ASET Colloquium

Corruption: A blight on India?

by Mr. Laurence Cockcroft (Development Economist, Co-Founder, Transparency International)

Friday, April 4, 2014 from to (Asia/Kolkata)
at Colaba Campus ( AG-66 )
Description
Many forms of the virus of corruption hold back India’s bright future. It was recognized by Nehru as a dangerous threat and has blighted successive governments. Corruption has never been higher up the national agenda and may determine the outcome of the coming national elections. It has a direct impact on the environment and the destruction of India's natural wealth. However the epidemiology of corruption is worldwide and many countries small and large suffer from comparable problems. Political funding, organized crime, corporate misbehavior and petty corruption scams feature across the globe, and are an increasing issue in the European Union and the United States. At this lecture Laurence Cockcroft will look at corruption in India in a global context, discuss successes in fighting corruption elsewhere and advance some thoughts on the situation in India. Protected by secrecy jurisdictions from Dubai to the Caribbean, the fruits of corruption are squirrelled away and lost to national economies. He will discuss the interface between corruption in India and the international environment and argue that there is much that can be shared in the fight against corruption - and that for India action at the international level (areas such as illicit corporate flows) is crucial.

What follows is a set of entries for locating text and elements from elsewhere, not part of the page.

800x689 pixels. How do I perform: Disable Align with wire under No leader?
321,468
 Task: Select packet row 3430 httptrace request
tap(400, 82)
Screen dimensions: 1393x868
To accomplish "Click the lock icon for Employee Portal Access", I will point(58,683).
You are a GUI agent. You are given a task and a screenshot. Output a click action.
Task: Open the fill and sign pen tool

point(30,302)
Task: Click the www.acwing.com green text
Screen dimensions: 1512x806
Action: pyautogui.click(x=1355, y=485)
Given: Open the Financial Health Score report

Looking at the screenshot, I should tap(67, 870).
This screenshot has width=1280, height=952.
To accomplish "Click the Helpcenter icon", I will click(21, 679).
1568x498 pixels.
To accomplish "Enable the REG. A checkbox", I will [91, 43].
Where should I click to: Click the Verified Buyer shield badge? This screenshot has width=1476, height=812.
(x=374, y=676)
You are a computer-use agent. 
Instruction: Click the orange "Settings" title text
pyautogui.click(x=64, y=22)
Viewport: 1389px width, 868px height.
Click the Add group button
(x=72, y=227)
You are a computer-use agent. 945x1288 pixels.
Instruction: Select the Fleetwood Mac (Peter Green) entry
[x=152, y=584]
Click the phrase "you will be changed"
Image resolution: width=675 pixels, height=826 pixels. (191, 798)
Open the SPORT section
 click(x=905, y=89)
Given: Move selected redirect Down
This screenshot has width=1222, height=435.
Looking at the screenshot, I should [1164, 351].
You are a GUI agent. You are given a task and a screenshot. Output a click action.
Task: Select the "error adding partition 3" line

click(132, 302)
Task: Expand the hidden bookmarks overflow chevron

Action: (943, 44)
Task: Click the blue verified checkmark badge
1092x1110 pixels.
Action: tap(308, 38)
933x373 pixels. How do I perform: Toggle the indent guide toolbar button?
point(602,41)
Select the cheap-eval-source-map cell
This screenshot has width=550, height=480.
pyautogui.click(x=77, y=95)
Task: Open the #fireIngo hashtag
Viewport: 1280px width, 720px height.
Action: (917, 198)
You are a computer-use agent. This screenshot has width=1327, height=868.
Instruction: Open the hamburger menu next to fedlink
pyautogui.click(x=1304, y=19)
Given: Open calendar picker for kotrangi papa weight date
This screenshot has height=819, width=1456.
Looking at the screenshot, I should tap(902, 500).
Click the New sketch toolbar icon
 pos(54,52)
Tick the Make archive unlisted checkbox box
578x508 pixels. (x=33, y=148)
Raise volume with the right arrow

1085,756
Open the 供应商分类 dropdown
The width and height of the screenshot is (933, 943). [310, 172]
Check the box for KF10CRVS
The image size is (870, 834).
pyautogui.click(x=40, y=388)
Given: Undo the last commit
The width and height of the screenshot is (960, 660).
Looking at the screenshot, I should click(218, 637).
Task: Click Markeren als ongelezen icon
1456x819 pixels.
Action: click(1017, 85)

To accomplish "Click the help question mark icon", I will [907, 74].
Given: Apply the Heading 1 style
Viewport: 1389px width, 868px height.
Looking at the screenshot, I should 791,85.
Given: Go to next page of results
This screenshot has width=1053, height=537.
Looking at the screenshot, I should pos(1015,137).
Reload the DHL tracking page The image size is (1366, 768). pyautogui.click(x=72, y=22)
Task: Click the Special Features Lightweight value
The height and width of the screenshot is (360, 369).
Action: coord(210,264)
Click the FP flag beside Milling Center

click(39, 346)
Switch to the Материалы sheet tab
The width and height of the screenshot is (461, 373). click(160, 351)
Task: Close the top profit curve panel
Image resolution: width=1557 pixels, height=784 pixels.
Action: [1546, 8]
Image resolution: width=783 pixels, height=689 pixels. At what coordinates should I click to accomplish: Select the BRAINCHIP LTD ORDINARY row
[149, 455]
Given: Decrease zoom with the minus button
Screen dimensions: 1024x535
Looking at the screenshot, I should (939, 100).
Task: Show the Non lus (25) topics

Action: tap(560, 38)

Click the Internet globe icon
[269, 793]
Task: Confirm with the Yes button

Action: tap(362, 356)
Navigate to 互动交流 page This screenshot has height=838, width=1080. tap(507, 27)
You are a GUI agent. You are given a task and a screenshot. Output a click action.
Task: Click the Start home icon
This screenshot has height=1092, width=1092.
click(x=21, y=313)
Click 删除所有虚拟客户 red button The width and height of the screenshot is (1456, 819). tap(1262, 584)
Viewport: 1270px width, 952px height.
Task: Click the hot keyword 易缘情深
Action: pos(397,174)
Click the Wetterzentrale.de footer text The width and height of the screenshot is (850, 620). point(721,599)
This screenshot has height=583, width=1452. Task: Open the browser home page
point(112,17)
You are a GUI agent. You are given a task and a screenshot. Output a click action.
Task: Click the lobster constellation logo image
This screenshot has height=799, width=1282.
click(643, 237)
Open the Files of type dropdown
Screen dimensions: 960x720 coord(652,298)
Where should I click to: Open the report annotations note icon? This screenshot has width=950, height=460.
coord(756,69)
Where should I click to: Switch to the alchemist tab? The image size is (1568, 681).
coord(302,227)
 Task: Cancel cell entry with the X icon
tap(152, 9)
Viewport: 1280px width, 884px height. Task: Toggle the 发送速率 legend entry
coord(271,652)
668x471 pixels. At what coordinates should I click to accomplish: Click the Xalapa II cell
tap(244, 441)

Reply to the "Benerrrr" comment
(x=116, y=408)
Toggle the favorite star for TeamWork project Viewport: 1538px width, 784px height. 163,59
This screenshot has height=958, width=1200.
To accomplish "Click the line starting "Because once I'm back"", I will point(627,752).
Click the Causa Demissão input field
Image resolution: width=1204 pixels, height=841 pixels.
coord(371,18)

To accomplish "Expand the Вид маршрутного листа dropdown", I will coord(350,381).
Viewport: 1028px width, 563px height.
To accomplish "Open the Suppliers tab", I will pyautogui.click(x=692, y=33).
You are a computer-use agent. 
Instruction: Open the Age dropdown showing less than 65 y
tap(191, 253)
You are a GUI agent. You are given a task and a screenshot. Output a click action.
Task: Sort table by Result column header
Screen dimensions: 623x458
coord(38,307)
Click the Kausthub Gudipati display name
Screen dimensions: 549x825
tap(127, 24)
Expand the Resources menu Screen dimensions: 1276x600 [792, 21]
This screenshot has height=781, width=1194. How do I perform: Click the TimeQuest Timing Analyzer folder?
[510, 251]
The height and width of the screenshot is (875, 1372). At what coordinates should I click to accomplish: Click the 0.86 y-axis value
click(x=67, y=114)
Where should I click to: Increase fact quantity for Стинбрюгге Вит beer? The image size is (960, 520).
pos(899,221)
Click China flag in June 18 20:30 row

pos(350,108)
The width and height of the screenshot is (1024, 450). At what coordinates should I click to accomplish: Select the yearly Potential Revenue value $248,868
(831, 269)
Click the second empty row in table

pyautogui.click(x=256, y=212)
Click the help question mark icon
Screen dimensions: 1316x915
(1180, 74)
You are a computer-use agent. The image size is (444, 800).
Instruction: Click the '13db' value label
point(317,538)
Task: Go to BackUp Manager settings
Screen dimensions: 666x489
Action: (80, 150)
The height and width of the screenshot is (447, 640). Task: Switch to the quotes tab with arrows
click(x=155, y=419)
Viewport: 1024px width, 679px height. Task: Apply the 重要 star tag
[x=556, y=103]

About Mr. Laurence Cockcroft:

Laurence Cockcroft, is a co-founder of Transparency International, an NGO that fights corruption in a hundred countries worldwide. He was a former Chairman of its UK chapter, at a time when it pioneered the UK Bribery Act of 2011. He is an authority on the ways in which corruption grows and multiplies itself exponentially. He is also the author of 'Global Corruption: Money, Power and Ethics in the Modern World', just published in India by Viva.